El pobre hombre se resistía a dárselas por la misma razón que antes. Entonces, el mercader sacó del gran paquete tres piezas de seda y le rogó aceptara el canje.
Como las telas eran muy bonitas y sin duda alguna de mucho más valor que las mandarinas, se las dio, olvidándose de su propia sed. En aquel instante se dio cuenta de que la diosa tenía razón.
-De una simple pajita me han dado mandarinas y de las manda-rinas telas. Soy ya mucho más rico de lo que era. Estoy muy agradecido a la diosa.
Mientras se hacía estas reflexiones vio a un samurai sentado al lado de su caballo medio moribundo. Al preguntarle qué su­cedía, el samurai le dijo:
-Llevo ya muchas horas de viaje y ne­cesitaría cambiar de caballo, éste ya no puede seguir más. Pero aquí no puedo en­contrar ninguno y tampoco quiero abando­narlo así... Mi señor se enfadará por el retraso que llevo.
Al hombre le dio lástima del caballo y también de que el samurai no pudiera con­tinuar el viaje. Por eso, le propuso pagar el animal con los tres pedazos de tela.
El samurai aceptó y se fue a pie en dirección del castillo.
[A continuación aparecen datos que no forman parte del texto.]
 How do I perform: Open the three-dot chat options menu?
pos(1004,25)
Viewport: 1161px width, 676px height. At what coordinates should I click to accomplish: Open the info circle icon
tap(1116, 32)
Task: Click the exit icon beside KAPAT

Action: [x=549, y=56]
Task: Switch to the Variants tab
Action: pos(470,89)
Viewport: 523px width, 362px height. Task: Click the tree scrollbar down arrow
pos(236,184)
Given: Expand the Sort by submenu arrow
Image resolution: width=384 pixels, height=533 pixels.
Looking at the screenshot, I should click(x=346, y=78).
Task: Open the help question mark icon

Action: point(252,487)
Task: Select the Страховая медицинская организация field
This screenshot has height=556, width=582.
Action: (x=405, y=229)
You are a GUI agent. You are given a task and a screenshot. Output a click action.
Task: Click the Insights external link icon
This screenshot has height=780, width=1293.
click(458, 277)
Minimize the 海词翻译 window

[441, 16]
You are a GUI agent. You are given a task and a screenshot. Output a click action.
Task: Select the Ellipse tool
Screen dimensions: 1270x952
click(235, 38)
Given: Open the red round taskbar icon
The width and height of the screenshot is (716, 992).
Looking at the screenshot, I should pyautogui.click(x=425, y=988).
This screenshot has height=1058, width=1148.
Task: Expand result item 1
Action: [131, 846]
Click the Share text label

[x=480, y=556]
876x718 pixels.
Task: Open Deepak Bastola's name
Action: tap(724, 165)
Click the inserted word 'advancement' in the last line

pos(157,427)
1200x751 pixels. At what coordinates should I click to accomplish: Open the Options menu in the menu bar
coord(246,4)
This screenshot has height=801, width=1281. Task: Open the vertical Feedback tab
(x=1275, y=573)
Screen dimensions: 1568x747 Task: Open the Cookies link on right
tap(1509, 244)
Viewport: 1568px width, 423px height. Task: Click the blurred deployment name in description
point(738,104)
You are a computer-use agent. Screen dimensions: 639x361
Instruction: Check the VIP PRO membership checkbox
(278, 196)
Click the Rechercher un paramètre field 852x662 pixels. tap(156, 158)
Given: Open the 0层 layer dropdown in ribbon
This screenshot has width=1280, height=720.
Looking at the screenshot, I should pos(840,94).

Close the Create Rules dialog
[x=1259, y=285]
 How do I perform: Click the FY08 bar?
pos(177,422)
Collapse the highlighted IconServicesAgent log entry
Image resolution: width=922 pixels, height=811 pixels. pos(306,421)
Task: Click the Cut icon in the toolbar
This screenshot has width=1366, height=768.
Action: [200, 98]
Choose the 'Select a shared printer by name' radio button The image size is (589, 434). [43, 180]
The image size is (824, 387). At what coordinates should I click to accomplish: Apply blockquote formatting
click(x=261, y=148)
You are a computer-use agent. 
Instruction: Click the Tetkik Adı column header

El hombre cogió el caballo y como pudo lo acercó al río más próximo. Allí bebió mucha agua y recobró fuerzas enseguida. Después, montado en él y sin prisas ya que no tenía adónde ir, fue cabalgando.
Al cabo de un buen rato se hizo de noche y desde la cima de la montaña divi­só una casa que todavía tenía luz. Aunque ya era un poco tarde, se atrevió a llamar.
-¡Toc, toc! Se me ha hecho oscuro por esos caminos y..., ¿le importaría darme posada?
El que abrió la puerta era un hombre mayor que con aire muy pacífico y son­riente le dijo:
-Pase, pase. No sabe usted en qué buen momento ha venido. Yo vivo solo y maña­na tengo que salir de viaje, como la casa es muy grande y tengo muchos animales, he estado buscando a alguien que se encargue de ello durante mi ausencia. ¿Puede hacer­me este favor?
-¡Cómo!... Sí, sí. ¿Cómo no? Yo no tengo adónde ir y sé trabajar el campo... Puede irse tranquilo, le cuidaré bien la casa.
Cuando entró se sorprendió de lo grande y bonita que era, nunca había visto una casa así.
El amo de la mansión empezó a prepa­rar el equipaje y le pidió que le prestase el caballo. Al amanecer, antes de irse, le dijo:
-En caso de que no vuelva puede que­darse con la casa y con todo lo que hay dentro. Me voy a la isla de Kyushu a ver a mi hermana enferma y no sé si podré volver.
Después de aquel día pasaron muchos años, pero el propietario de aquel caserón no apareció por allí nunca. De esta forma, aquel hombre tan pobre se quedó con aquella casa para siempre, y vivió tranquilo y sin problemas.